Data shown: Begin

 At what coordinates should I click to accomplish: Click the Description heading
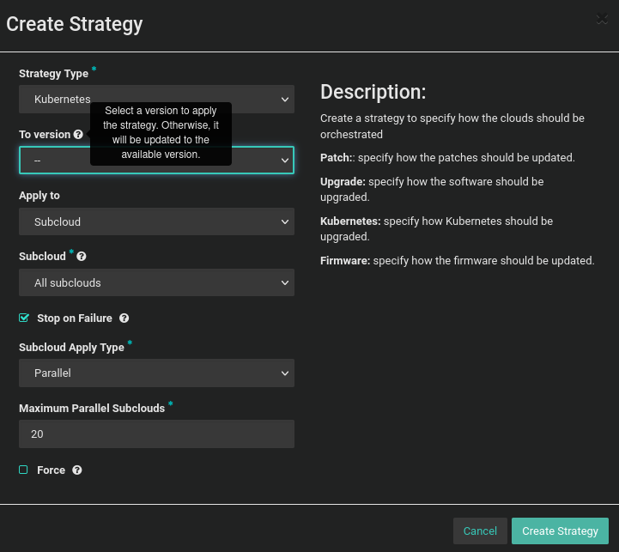pos(373,93)
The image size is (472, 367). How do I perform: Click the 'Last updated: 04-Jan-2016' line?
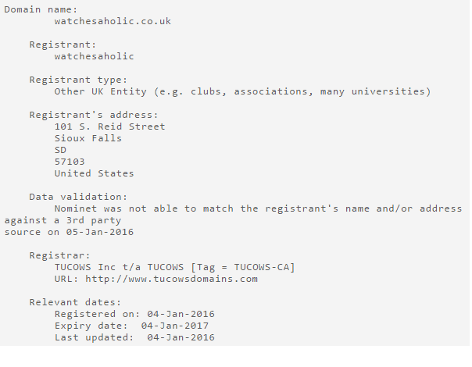pyautogui.click(x=134, y=337)
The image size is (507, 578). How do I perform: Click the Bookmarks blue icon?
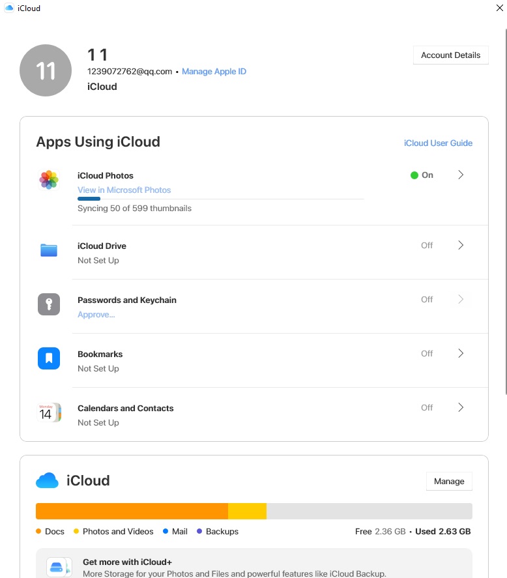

Data shown: End

## Task requirements
Every line of the records must come back unchanged, except that pictures are dropped.

## Result for this task
 At what coordinates should I click to accomplish: Click the Description heading
pos(373,93)
The image size is (472, 367). How do I perform: Click the 'Last updated: 04-Jan-2016' line?
pyautogui.click(x=134, y=337)
The image size is (507, 578). How do I perform: Click the Bookmarks blue icon?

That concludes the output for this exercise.